8. Chinese sausages, have been steamed well. One is to be slantly cut in slices. The other 2, are to be diced in big cubes.
9. The cured meat, cut off its skins. Dice in cubes.
⬇️⬇️English recipe follows⬇️⬇️
生炒糯米飯(b製作過程)
烹調:
1. 開最慢火。
2. 在鑊內,加入臘肉爆香。
3. 加入臘腸粒、蝦米及冬菇,一齊爆香,放上碟。
4. 加入糯米,轉大火。
5. 慢慢剷起糯米,同時逐少逐少加入少量冬菇水,轉中火,冚蓋焗1分鐘。
6. 打開蓋,從底部剷起糯米,轉慢火,加入少量冬菇水,轉中火,慢慢剷起糯米,第2次重覆炒焗動作,這個步驟重覆做5次。
7. 加入臘肉、冬菇及臘腸粒,回鑊一齊炒,炒勻,可酌量加入少許水分。
8. 加入少許臘肉臘腸汁,炒勻。
9. 加入調味料:
a. 生抽半湯匙,炒勻。
b. 蠔油1湯匙
c. 胡椒粉1茶匙
d. 糖1湯匙
炒勻。
10. 熄火。
11. 放芫荽碎落鑊,炒勻。
12. 放臘腸片在碗內,炒好的糯米飯,盛在碗內,用碟蓋着。
13. 打勻雞蛋。
14. 中火煎好蛋皮,放碟上,用小刀切絲。
15. 糯米飯,倒在碟上,鋪上蛋絲,放上芫荽。
16. 完成,可享用。
Stir frying glutinous rice (Part 2)
Steps:
1. Turn on low flame.
2. In wok, add in cured pork, fry well.
3. Add in Chinese sausage cubes, dried sea shrimps and mushrooms.
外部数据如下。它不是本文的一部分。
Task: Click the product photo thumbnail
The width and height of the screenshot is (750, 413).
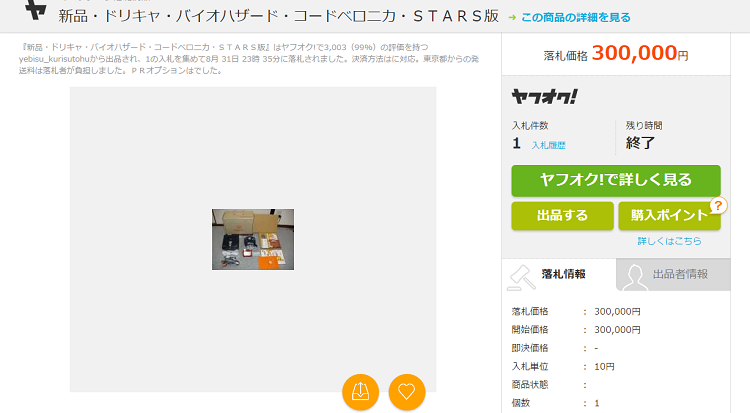Action: point(253,239)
Fry well. Put on plate.
4. Add in glutinous rice. Turn to high flame.
5. Dig up the glutinous rice slowly. At the same time, add in mushroom syrup little by little. Turn to medium flame. Cover up the wok. Leave it for a minute.
6. Lift up the lid, dig up the glutinous rice from the bottom. Turn to medium flame. Dig up the glutinous rice slowly. Repeat once more. Repeat this step for 5 times.
7. Add in cured meat, mushrooms and Chinese sausage cubes in wok. Fry well. Add in little water if necessary.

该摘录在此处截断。